Ha confessato un secondo omicidio dal suo letto del reparto di psichiatria dell’ospedale Santa Scolastica di Cassino. Salvatore Amato, 47 anni di Aprilia, sta scontando una condanna a 16 anni per l’omicidio di Stefania Gusella, avvenuto nel 1998 ad Aprilia. A quanto sembra, tuttavia, l’uomo si sarebbe macchiato anche di un altro delitto: quello di un senzatetto polacco sulle rive del Tevere, nell’ottobre scorso. A rivelarlo è stato lui stesso in questi giorni, quando ha chiesto di parlare con i poliziotti: «Ha rifiutato un pezzo di pane che gli ho offerto. Voleva del danaro. Abbiamo iniziato a discutere e poi ho sentito nuovamente “la voce”, che mi diceva di ucciderlo», ha detto agli investigatori della Squadra Mobile di Frosinone, che lo hanno interrogato su disposizione del sostituto procuratore Francesco Cerullo. Tre ore di colloquio – confessione avvenuto anche grazie all’ottimo lavoro di recupero psichiatrico da parte dei medici dello speciale reparto ospedaliero di Cassino.
Ora si stanno effettuando i riscontri: in effetti ad ottobre un corpo è stato ripescato dal Tevere, ma la morte non sembrava essere stata violenta. L’esame autoptico parlò di annegamento, ma tutto può essere. Salvatore Amato è ora piantonato a vista nel reparto di psichiatria in attesa che il magistrato decida, nel momento in cui venga riscontrato in maniera certosina il suo racconto, un eventuale trasferimento in un carcere adeguato ad ospitare soggetti con simile patologia.

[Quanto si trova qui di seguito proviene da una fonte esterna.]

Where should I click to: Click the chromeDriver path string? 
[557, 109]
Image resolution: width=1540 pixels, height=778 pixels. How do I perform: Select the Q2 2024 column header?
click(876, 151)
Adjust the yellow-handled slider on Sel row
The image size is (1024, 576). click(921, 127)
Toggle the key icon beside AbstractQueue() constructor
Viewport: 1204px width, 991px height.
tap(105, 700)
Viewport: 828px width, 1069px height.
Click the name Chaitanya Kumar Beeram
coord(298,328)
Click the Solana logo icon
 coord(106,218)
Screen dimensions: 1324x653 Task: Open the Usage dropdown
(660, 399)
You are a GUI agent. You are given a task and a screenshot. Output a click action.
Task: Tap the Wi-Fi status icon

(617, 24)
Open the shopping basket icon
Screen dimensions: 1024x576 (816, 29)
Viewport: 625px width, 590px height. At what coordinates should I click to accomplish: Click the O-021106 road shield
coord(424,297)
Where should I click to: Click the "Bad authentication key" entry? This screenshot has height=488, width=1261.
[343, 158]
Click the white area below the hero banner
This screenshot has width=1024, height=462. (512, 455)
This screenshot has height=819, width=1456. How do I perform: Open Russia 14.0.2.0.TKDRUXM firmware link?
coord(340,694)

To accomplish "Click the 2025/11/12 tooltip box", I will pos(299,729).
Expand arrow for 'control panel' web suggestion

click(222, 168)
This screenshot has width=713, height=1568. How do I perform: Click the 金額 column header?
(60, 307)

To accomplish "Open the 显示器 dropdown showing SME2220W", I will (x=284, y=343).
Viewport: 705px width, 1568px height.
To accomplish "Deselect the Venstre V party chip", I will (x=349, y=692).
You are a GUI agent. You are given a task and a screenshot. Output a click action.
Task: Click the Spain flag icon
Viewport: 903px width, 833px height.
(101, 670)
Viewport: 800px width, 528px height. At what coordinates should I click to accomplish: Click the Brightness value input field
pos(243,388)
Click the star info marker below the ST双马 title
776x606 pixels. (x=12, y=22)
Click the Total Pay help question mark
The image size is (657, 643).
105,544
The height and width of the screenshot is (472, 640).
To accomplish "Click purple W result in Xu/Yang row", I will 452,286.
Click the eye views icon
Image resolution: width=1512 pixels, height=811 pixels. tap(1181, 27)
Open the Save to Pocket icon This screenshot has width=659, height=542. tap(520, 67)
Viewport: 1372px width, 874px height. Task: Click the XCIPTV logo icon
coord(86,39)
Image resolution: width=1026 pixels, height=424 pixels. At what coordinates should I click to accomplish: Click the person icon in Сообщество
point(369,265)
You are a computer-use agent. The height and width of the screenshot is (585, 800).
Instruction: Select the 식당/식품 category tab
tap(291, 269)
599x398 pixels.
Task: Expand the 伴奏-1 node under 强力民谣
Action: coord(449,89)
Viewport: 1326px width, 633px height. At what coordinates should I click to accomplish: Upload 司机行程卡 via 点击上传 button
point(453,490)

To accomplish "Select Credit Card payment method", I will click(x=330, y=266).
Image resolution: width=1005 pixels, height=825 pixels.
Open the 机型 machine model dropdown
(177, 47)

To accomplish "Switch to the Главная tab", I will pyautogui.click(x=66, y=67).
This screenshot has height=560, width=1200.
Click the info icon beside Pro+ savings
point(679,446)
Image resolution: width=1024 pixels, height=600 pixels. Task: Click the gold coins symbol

Il delitto di Stefania Gusella è ancora ben presente nella memoria degli apriliani. La 22enne era uscita di casa il 23 maggio 1998 dicendo ai genitori che doveva incontrare il fidanzato, Salvatore Amato, 28 anni, muratore presso la ditta edile del padre. Quando la giovane scomparve, Amato disse che avevano litigato e che lei se ne era andata a piedi verso casa. Lo inchiodarono alcuni capelli di lei trovati in auto. Secondo la ricostruzione fatta dai carabinieri, Amato l’ha strangolata e poi sepolta in via Selciatella, in uno spazio erboso poco distante dalla pinetina in cui usano appartarsi le coppiette. Il motivo? Lei l’amava troppo, lui non ne poteva più. E poi quella “voce” che gli diceva di uccidere.